What exactly is the “rotary shotgun”?
Think mini-Gatling, not grandpa’s 12-gauge. Three brushless motors spin a six-barrel cluster to 3 000 RPM, firing 4 mm tungsten pellets. No propellant, no ejected shells—just 30 electrically triggered shots per cassette, reloadable in eight seconds. Elevation arcs past 90°, so a two-person crew can track a diving quadcopter like an anti-aircraft mount from 1943, minus the 2-ton chassis.
Why 50–100 m, and is that enough?
The envelope is dictated by pellet ballistic decay, not wishful marketing. At 100 m the spread is one metre; beyond that, hit probability drops below 60% against a 40 cm target. For convoy halts, forward operating bases or energy substations—exactly where FPVs loiter—this band is the threat sweet spot. Stretching range would mean bigger barrels, heavier cassettes, and a logistics tail that erodes the cost edge.

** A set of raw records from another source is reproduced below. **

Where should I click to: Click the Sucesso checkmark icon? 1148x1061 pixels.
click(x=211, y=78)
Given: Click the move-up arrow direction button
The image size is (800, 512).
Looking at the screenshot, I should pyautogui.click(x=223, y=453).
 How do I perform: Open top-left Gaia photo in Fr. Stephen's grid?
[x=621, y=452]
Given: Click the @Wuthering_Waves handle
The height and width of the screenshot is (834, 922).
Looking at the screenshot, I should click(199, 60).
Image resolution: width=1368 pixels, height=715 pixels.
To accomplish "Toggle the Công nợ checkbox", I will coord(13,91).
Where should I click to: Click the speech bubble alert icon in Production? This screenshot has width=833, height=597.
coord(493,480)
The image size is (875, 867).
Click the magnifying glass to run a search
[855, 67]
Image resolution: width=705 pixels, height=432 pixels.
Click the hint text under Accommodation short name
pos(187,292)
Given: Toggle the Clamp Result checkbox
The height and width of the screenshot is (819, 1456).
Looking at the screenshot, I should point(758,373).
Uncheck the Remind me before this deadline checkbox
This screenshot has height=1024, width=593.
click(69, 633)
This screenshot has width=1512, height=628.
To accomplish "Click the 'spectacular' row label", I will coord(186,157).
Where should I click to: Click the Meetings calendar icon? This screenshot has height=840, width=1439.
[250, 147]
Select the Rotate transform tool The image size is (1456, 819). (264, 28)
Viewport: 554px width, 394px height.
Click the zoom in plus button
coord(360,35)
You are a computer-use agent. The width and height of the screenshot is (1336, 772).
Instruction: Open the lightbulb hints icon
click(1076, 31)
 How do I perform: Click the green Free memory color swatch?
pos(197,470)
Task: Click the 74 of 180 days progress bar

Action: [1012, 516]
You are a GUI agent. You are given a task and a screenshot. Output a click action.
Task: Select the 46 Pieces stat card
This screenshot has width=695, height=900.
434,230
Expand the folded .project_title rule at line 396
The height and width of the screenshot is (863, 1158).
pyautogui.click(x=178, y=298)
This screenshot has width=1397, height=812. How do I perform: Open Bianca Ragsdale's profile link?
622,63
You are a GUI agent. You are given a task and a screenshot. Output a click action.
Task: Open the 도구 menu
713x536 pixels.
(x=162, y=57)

Can 700 grand buy a factory?
No, but it buys 14 months of burn at Danish salary levels: two mechanical engineers, one embedded-fire-control coder, 200 hours of wind-tunnel time, and the NATO Challenge demo rig. The firm’s burn forecast shows cash zero in August 2027; management already term-sheet shopping for a €3–4 M Series-A that would bankroll 200 low-rate units and STANAG 4433 certification.
Who else is bidding to swat small drones?
Missile guys—Raytheon, Diehl—sell $80 k interceptors. RF jammers lose against autonomous GPS-denied drones. Laser start-ups (e.g., Lockheed’s 50 kW HEL) promise $3–5 per shot but need 200 kW diesel trailers. Shotling’s pitch: kinetic certainty, off-grid power, backpack portability. Competitive matrix places the rotary gun in a white space between $2 k small-arms “drone shells” and six-figure mini-missiles.
Will export rules choke growth?
EU dual-use regulation (Reg. 2021/821) classifies the system as Category 2—military shotguns—requiring member-state licence for every third-country sale. Denmark’s export office has pre-approved tech demos to Lithuania and Poland, both NATO finalists. That pipeline could convert to 60-unit orders once trials end in Q2 2027, giving Shotling recurring revenue before it even hires a CFO.
Bottom line: the round is seed money for a weed-whacker that could trim a billion-dollar weed problem. If the Danish army signs a 200-unit frame contract next year, Shotling’s €700 k ticket today will look like the cheapest defence hedge in Europe.